All implemented algorithms can be comfortably run via a stand-alone application with a graphical user interface (GUI), as well as from custom scripts or JAVA programs. The GUI provides a dynamical workspace where input data and results can be managed, analyses performed, statistical tests executed and the results examined, visualized or further processed (Figure 4). All available input adapters, statistical tests and algorithms can be accessed through a menu bar. The menu bar and the GUI itself are fully configurable and extensible by new in-house or third-party modules through XML configuration files or configuration dialogs. The GUI workspace allows confident handling of multiple data sources, analyses, and results, and supports saving and loading any of the input or result objects to/from files. Moreover, the entire workspace can be stored in a compressed form and restored later so that the work on a particular project can be suspended and resumed by the user at any time. The workspace files are portable and can be transferred to other computer systems and shared between different users.
The PROMPT GUI includes information and message logging panels. The information area displays extensive context-sensitive information about a chosen menu entry or about a selected result entry, providing the user with appropriate hints regarding data integration facilities, available analysis engines, and their results. The message panel shows all logging notes and gives full insight into the analysis progress which is especially useful if longer calculations, such as BLAST similarity searches, are being run. The level of detail and the scope of the logging facility are fully configurable. The data input and retrieval module dialogs guide the user through the data acquisition process and explain various data import features. Likewise, the comparison engines and statistical tests provide context-specific dialogs prompting the user to set or change appropriate parameters. For example, all 27 statistical tests provide individual dialogs (either in simple or advanced mode), tool-tip information, and test specific documentation explaining the meaning of the test and its parameters. These dialogs are rendered automatically from the parameter description of the tests (Figure 5).

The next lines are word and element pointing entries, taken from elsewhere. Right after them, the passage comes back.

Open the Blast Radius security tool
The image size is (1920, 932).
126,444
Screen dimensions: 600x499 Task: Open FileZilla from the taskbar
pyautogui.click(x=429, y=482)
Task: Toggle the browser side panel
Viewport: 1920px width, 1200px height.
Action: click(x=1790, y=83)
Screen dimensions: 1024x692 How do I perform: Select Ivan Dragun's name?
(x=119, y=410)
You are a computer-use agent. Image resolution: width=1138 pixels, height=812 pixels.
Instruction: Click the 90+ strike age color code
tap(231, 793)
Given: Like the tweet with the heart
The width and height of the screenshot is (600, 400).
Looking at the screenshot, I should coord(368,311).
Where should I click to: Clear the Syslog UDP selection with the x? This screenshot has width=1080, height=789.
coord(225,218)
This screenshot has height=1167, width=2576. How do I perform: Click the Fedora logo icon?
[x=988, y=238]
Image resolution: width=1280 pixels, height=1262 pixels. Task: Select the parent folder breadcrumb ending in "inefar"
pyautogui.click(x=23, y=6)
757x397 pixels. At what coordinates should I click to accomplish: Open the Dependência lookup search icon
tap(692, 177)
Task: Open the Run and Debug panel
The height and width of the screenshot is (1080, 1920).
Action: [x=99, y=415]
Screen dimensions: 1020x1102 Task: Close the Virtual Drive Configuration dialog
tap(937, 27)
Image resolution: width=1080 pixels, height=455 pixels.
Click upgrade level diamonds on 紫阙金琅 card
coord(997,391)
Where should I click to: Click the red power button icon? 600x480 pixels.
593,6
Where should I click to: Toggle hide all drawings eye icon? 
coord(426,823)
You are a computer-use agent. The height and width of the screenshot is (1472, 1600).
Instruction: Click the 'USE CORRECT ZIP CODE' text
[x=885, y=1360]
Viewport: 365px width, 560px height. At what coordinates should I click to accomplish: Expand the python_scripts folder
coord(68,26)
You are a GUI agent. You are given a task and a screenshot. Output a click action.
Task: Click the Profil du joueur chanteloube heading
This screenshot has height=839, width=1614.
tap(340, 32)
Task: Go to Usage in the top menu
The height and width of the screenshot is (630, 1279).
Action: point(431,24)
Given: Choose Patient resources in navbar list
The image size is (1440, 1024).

Furthermore, a fully searchable and browsable documentation is integrated in the GUI [see Additional file 3]. The GUI provides appropriate actions that match to a chosen result type in a pop-up menu that can be accessed by a right-button mouse click. Via this functionality figures can be generated directly out of the GUI. The GUI checks automatically which of the available plotting classes are applicable to a given data type and allows one to select the desired type of figure.
All of the input, analysis and visualisation functionality is accessible from custom Java programs by utilizing the PROMPT framework classes. Additionally, it is possible to use the whole set of features by writing simple BeanShell [22] scripts as demonstrated in the accompanying examples. BeanShell has the full power of the Java language including access to all Java libraries, and extends it with common scripting capabilities such as loose types, commands, and method closures similar to those in Perl and JavaScript. In addition to Beanshell scripts, PROMPT can execute conventional Java source code files directly, without the need to compile them. The complete PROMPT framework with all necessary helper classes is provided as one single jar library, eliminating the need to conduct extensive Java path configuration.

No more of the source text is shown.